The training workflow also has methods to optimize hyperparameters and input noise parameters. These methods run multiple training runs with different parameter combinations and evaluate the performance on real measurements to find the best combination. Internally the [Optuna](https://optuna.org/) library is used for the optimization. A workflow for optimization could look like this:

```python
workflow = TrainingWorkflow(model, site, device, data_dir=DATA_DIR)

end_date_training = '2024-10-31'
sources = ['03715'] # ['03715', 'era5']
workflow.load_training_data(sources, end_date_training)

workflow.change_hyper_params(epochs=workflow.suggest_int(50, 200))
workflow.add_input_noise_params(optimization=True)
workflow.optimize(n_trials=100, data_source='radiosonde')
```

Here as an example the number of epochs for training is optimized between 50 and 200, but more important the input noise parameters are optimized.
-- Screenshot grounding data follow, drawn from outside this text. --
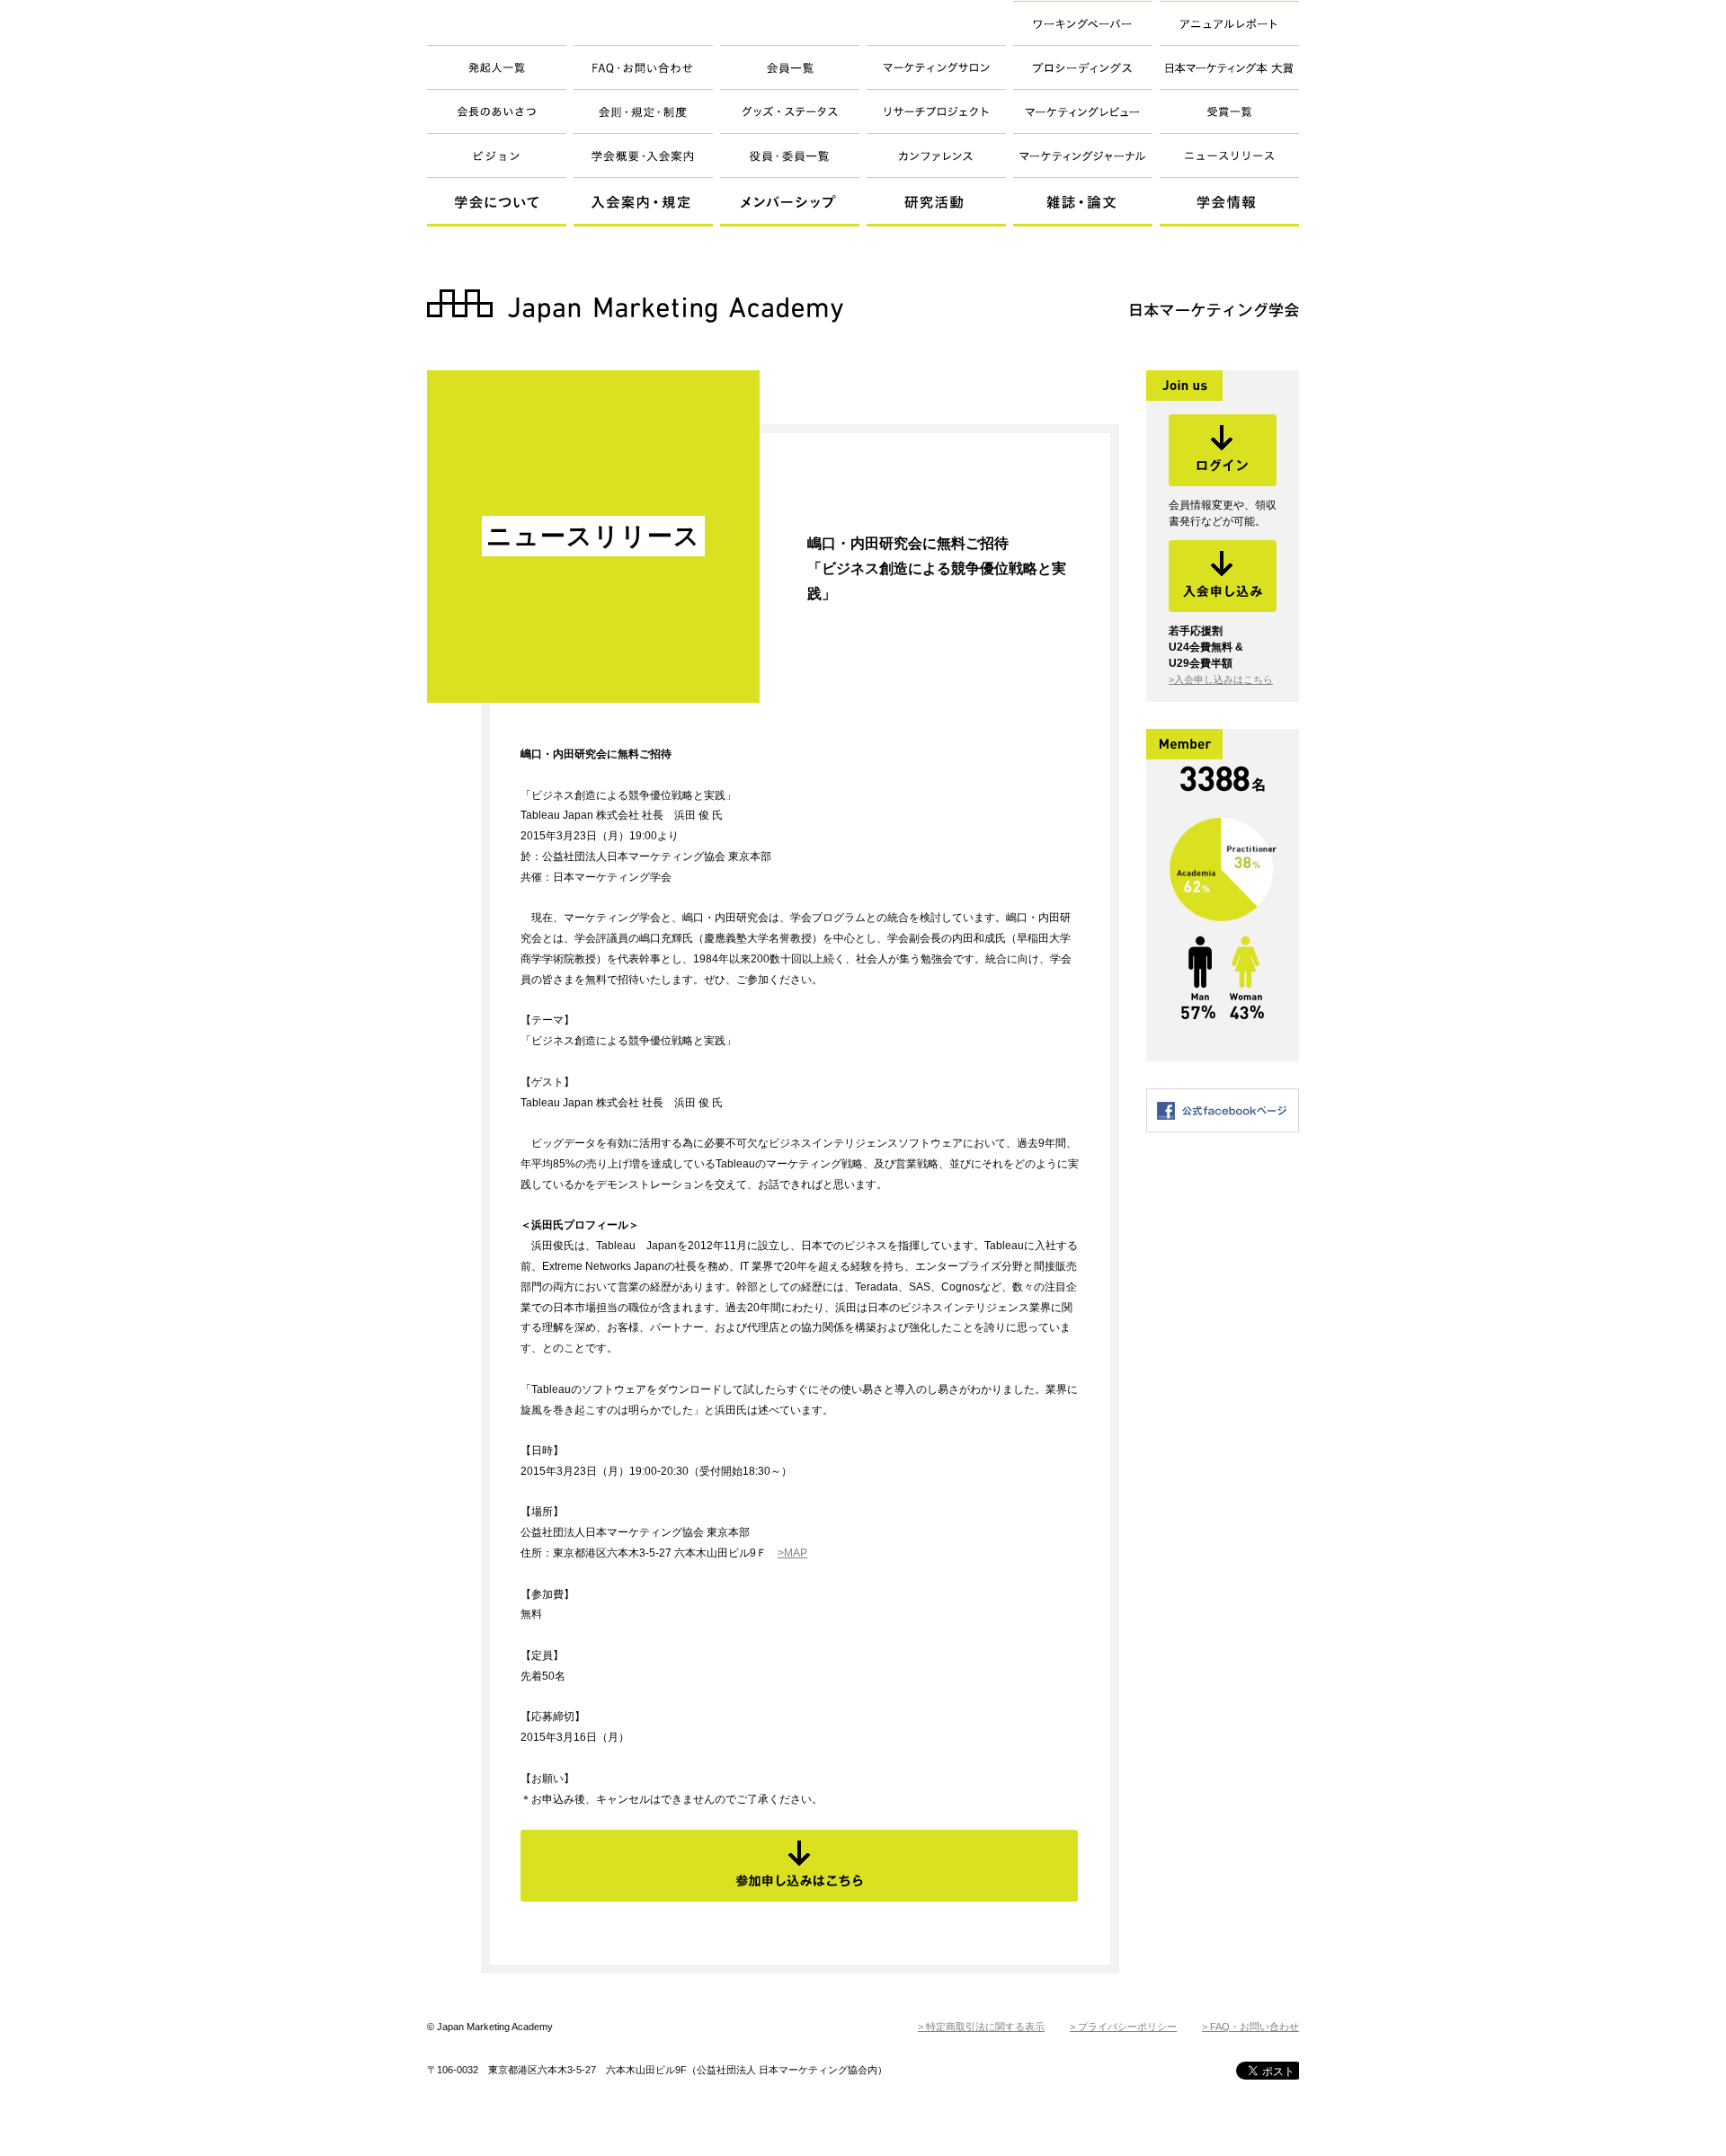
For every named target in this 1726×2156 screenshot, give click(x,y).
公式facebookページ (1222, 1110)
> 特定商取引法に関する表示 (981, 2026)
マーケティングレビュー (1082, 111)
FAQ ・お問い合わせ (643, 67)
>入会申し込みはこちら (1221, 679)
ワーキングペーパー (1082, 23)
To evaluate the performance of each trial the {py:meth}`optimize <openMWR.train.TrainingWorkflow.optimize>` method uses the analysis dataset created above. The `data_source` argument specifies whether to use radiosonde or era5 data for that.
The model is saved to `{DATA_DIR}/sites/{site}/retrieval/{model_name}.pth` every time a new best trial is found. The progress is saved as a study in `{DATA_DIR}/sites/{self.site}/optimization_studies.db`.

## Notes

- Most of the data generation functions above have an update option, so that not all the data has to be regenerated when new data is available. To update data the script `bin/update.py` can be used. Comment out the parts that are not needed.